* Provided data
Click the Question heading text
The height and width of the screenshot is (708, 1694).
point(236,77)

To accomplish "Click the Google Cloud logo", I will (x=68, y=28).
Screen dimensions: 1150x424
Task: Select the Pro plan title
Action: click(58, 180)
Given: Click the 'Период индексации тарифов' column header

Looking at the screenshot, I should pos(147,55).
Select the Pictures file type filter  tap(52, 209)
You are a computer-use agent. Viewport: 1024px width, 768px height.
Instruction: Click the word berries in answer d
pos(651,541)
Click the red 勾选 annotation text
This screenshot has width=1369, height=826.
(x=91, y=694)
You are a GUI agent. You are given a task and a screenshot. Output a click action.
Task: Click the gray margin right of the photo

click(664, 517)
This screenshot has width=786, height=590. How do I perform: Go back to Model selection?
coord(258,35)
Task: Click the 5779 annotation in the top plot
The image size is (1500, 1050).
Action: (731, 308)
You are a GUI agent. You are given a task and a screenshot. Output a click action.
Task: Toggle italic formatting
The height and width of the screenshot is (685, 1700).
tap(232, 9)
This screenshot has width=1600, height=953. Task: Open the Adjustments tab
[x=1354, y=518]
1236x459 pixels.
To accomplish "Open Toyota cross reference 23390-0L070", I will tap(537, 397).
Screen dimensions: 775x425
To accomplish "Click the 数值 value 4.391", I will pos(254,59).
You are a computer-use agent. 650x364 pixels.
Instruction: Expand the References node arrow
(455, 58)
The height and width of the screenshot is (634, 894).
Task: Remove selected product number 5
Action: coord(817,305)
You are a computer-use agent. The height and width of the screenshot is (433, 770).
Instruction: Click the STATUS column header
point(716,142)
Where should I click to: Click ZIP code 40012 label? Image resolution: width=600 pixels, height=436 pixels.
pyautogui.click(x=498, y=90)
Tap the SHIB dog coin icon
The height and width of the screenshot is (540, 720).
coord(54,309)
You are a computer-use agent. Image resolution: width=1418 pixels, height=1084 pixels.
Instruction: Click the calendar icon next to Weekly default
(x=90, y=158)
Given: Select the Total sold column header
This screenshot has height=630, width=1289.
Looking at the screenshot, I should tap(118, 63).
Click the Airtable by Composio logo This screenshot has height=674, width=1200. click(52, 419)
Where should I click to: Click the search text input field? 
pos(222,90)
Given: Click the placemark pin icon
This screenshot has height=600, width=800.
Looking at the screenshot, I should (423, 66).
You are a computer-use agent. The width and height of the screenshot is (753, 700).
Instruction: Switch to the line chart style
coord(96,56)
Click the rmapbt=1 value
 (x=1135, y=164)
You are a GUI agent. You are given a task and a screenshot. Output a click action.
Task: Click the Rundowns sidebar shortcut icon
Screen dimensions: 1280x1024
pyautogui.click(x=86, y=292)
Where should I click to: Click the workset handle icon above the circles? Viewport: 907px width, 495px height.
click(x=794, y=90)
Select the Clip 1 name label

* Task requirements
Would you retype the lines above from the one with "Task: Click the gray" down to the one with "Task: Toggle italic formatting", word for word, both ends included and no other lines?

* Answer space
Task: Click the gray margin right of the photo

click(664, 517)
This screenshot has width=786, height=590. How do I perform: Go back to Model selection?
coord(258,35)
Task: Click the 5779 annotation in the top plot
The image size is (1500, 1050).
Action: (731, 308)
You are a GUI agent. You are given a task and a screenshot. Output a click action.
Task: Toggle italic formatting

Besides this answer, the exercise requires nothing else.